> **What you have to do**
Copy the lines from the one containing "is (1190, 743)." through the one containing "This screenshot has width=1003, height=578.", including both. Leave the pictures out of your copy.

> **Supplied data**
* * *
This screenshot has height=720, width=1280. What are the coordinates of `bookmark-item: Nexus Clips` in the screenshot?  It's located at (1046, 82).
* * *
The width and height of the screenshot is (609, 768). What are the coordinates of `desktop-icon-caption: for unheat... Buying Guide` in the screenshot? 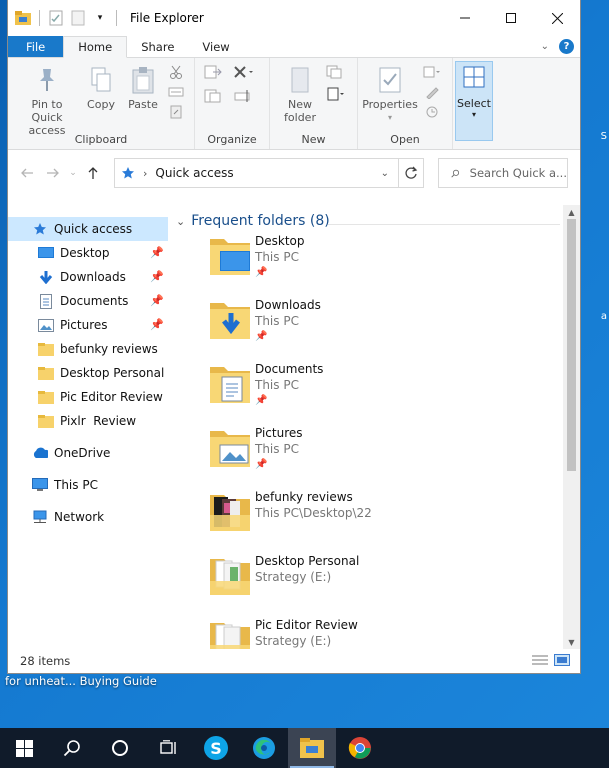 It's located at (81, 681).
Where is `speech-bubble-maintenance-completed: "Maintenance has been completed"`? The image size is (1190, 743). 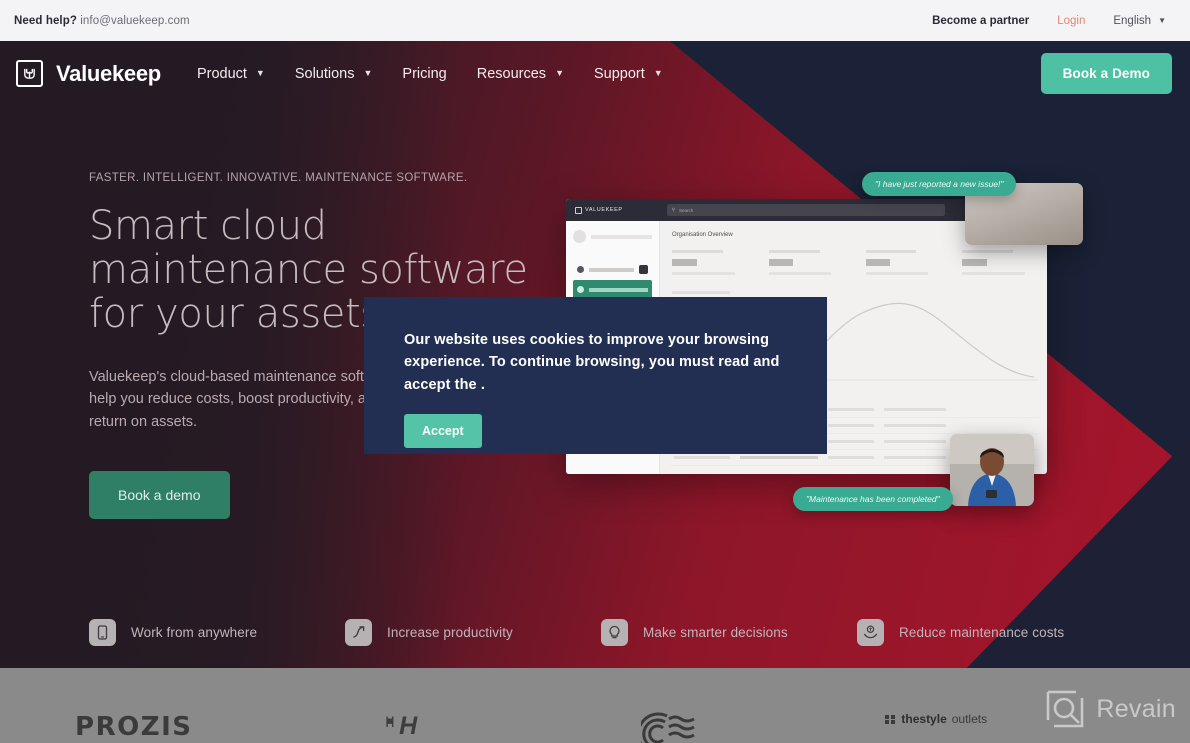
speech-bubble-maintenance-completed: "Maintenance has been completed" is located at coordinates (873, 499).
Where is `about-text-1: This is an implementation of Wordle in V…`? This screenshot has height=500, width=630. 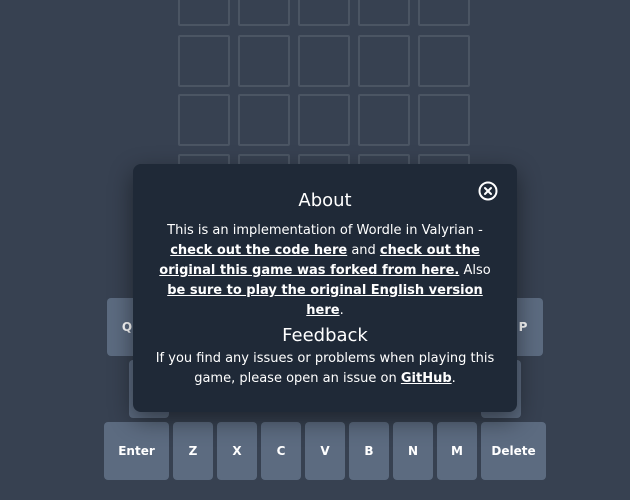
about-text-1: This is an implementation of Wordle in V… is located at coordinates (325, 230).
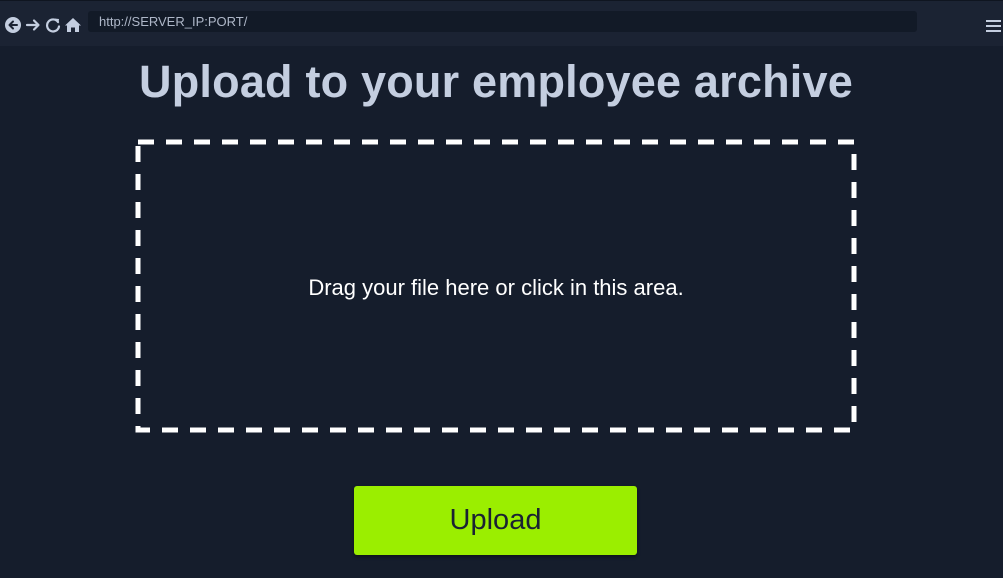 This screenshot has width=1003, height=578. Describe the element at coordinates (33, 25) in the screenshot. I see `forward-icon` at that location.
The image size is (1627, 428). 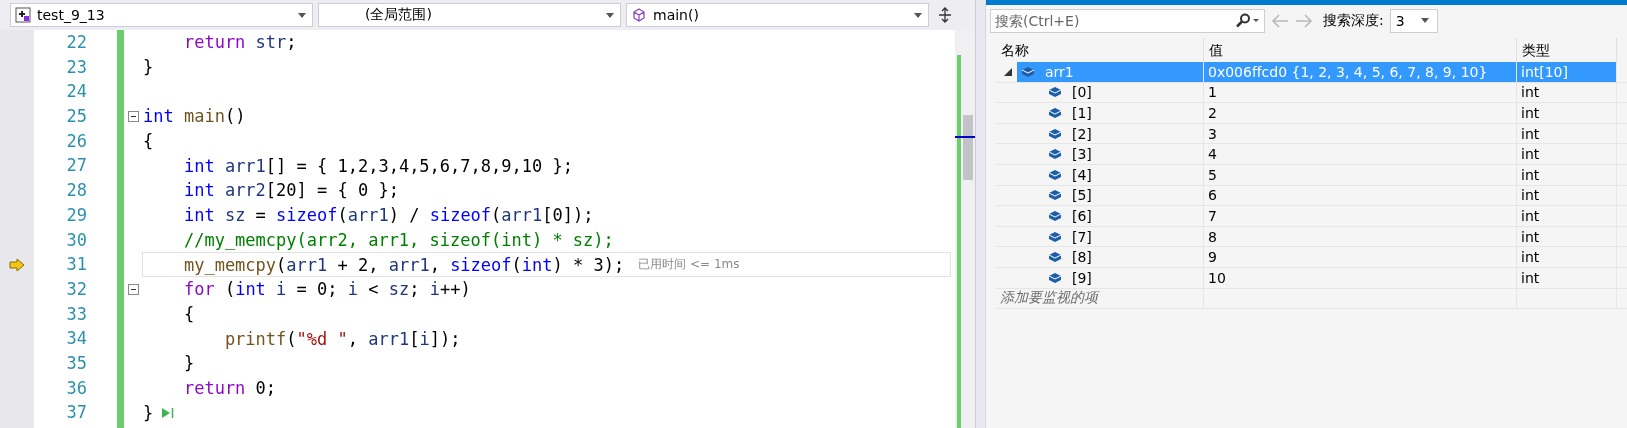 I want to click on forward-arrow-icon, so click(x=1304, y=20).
* * *
> **Task output**
Where is `speech-bubble-maintenance-completed: "Maintenance has been completed"`? The image size is (1190, 743). 
speech-bubble-maintenance-completed: "Maintenance has been completed" is located at coordinates (873, 499).
Where is `about-text-1: This is an implementation of Wordle in V…`? This screenshot has height=500, width=630. 
about-text-1: This is an implementation of Wordle in V… is located at coordinates (325, 230).
 This screenshot has width=1003, height=578. Describe the element at coordinates (33, 25) in the screenshot. I see `forward-icon` at that location.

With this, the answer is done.